About this exercise
The output is the line holding "The width and height of the screenshot is (723, 1568)." and all lines after it to the end of the records below; restate them unchanged and add nothing.

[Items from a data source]
▬▬▬

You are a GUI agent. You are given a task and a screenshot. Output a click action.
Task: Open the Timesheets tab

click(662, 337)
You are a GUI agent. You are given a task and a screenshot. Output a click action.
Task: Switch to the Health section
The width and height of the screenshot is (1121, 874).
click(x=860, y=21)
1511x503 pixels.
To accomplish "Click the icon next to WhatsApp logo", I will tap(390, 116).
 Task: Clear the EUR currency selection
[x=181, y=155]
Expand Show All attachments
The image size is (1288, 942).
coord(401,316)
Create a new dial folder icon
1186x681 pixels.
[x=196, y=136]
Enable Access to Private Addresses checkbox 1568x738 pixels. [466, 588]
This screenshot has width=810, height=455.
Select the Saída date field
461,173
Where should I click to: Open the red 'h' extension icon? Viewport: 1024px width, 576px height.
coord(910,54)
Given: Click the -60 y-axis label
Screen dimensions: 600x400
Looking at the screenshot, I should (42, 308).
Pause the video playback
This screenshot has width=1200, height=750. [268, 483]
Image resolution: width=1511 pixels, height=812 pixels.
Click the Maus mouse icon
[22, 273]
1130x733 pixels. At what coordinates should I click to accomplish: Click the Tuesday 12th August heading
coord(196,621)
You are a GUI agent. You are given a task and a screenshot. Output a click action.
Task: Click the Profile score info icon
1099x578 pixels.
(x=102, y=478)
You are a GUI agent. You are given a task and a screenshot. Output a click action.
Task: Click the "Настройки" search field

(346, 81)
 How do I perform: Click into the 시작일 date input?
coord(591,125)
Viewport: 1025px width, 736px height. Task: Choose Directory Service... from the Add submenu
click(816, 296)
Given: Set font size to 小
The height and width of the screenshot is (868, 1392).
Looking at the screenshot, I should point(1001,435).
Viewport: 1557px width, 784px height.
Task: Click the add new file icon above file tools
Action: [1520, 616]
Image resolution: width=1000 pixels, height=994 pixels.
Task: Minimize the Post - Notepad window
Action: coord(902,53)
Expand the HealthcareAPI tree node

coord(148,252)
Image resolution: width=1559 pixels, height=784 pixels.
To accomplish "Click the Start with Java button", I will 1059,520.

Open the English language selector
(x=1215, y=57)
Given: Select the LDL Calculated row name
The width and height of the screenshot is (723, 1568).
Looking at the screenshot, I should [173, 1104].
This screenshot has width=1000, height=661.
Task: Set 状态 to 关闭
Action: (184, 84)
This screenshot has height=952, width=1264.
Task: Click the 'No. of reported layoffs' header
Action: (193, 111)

▬▬▬

Answer section
The width and height of the screenshot is (723, 1568).
Looking at the screenshot, I should [173, 1104].
This screenshot has width=1000, height=661.
Task: Set 状态 to 关闭
Action: (184, 84)
This screenshot has height=952, width=1264.
Task: Click the 'No. of reported layoffs' header
Action: (193, 111)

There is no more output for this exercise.